As I mentioned in my previous posts last week, I was on vacation for the first 10 days of the year – and it was a blast. However, it did come on the heels of the holidays, in which I travelled and spent time with family and friends. These travels led to a break in my routine of consuming news, and I was somewhat saddened to realize that I didn’t miss it very much.
Especially on my second vacation, when I was out of the country, I had little access to email, telephone, or even the news on television so was almost entirely uninformed about current events. Coming home, the tragedy in Arizona immediately arrested my attention, but the 1700 stories in my RSS news feed deterred me from catching up.
Which brings me to the central question: What does it mean to be an “informed” citizen? The sheer amount of information available may serve as a deterrent to any type of information seeking. Scholars have long known and accepted that people use information shortcuts and heuristics in their decision-making, but how do these shortcuts port over into even information consumption?
Some of the answers seem obvious. For example, I think the rise in people who are turning to social media (blogs, Facebook, Twitter, etc.) for information is the extension of a two-step flow in the Internet era, relying on opinion leaders to point us to what’s important. This same study demonstrates people are spending more time following the news than before, but from a wider variety of sources, as people sample from different outlets and platforms. Additionally, the rise in news grazing is also telling – people who skim headlines and leads to get an overview of news stories without reading everything.

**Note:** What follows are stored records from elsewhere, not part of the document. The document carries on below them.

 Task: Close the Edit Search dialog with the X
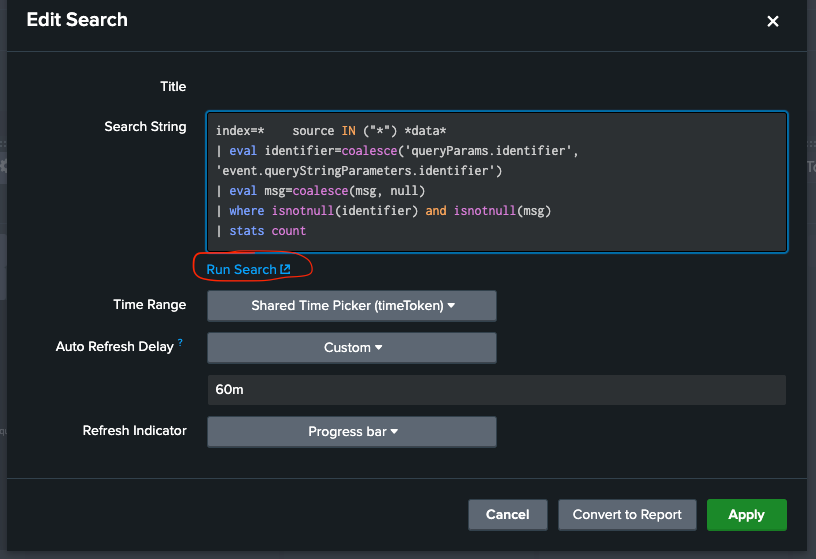(x=772, y=21)
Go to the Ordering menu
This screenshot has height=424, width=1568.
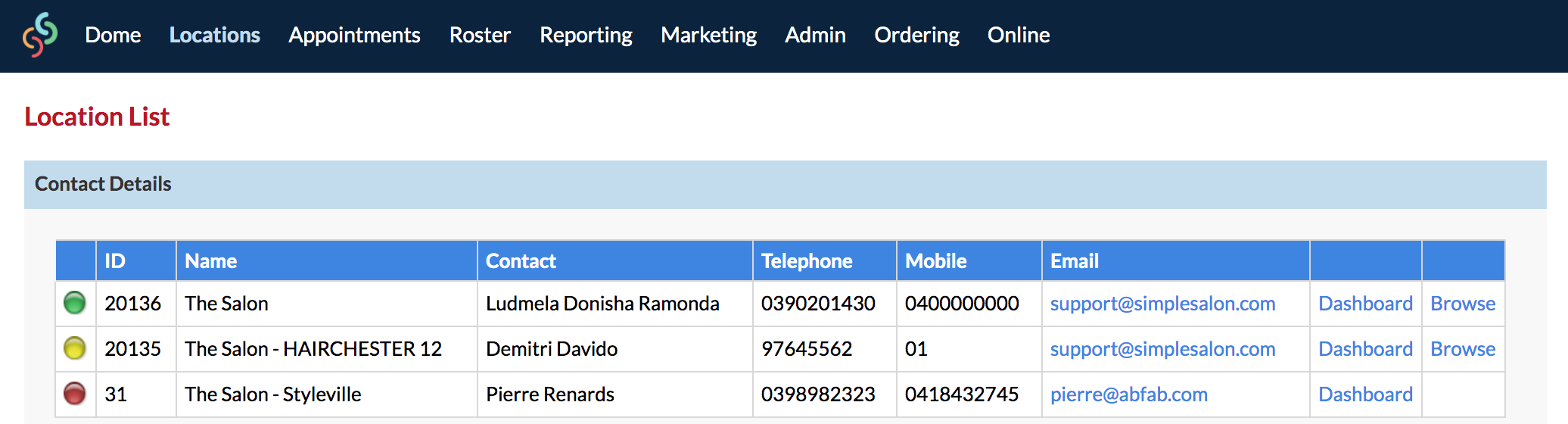[916, 35]
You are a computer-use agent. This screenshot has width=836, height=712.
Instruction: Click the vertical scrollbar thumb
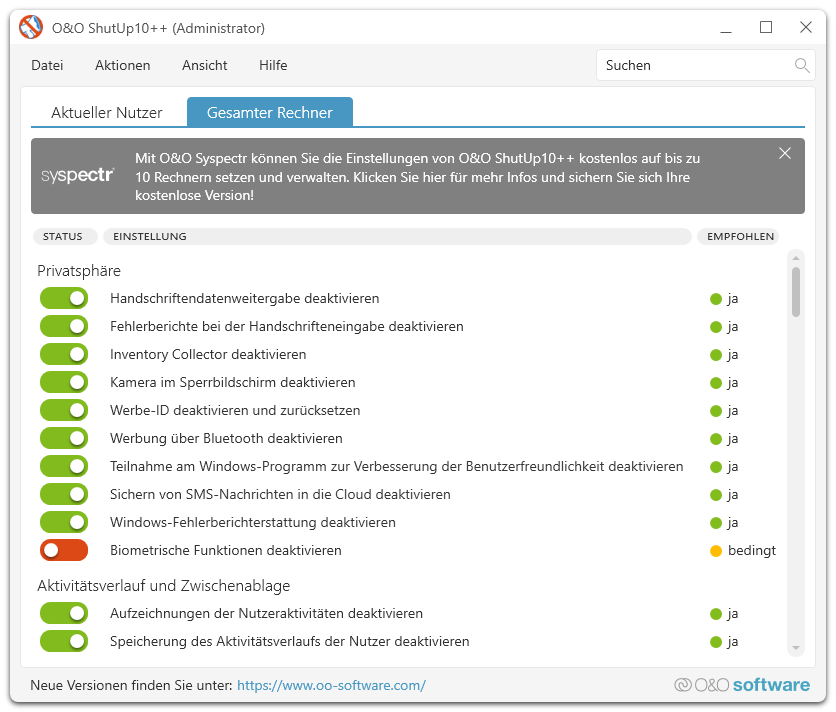tap(795, 292)
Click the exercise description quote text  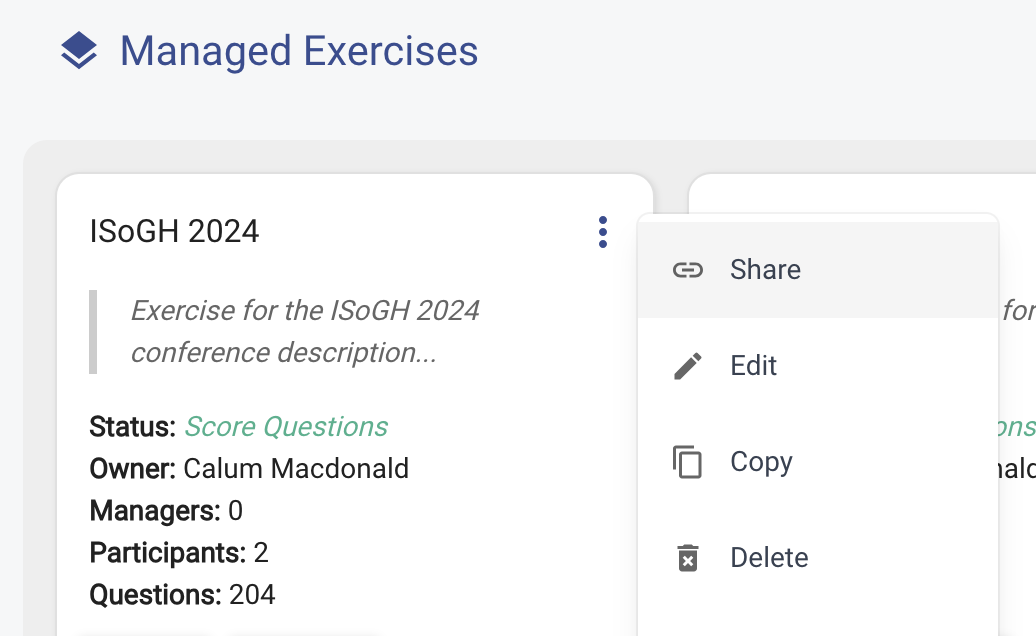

Our society seems to be moving ever-more towards information specialists: even people who spend a lot of time with the news cannot be well-informed on every facet, but instead pick those areas most interesting to them. But at the same time, even including a rise in incidental news exposure on social media, the daunting nature of news consumption may also serve as a large deterrent. When promoting “news consumption” and the values of an “informed citizen,” we should rethink the traditional models that we so often fall back on and ask: what information really is most valuable for citizens to understand – and what’s the best way to find it?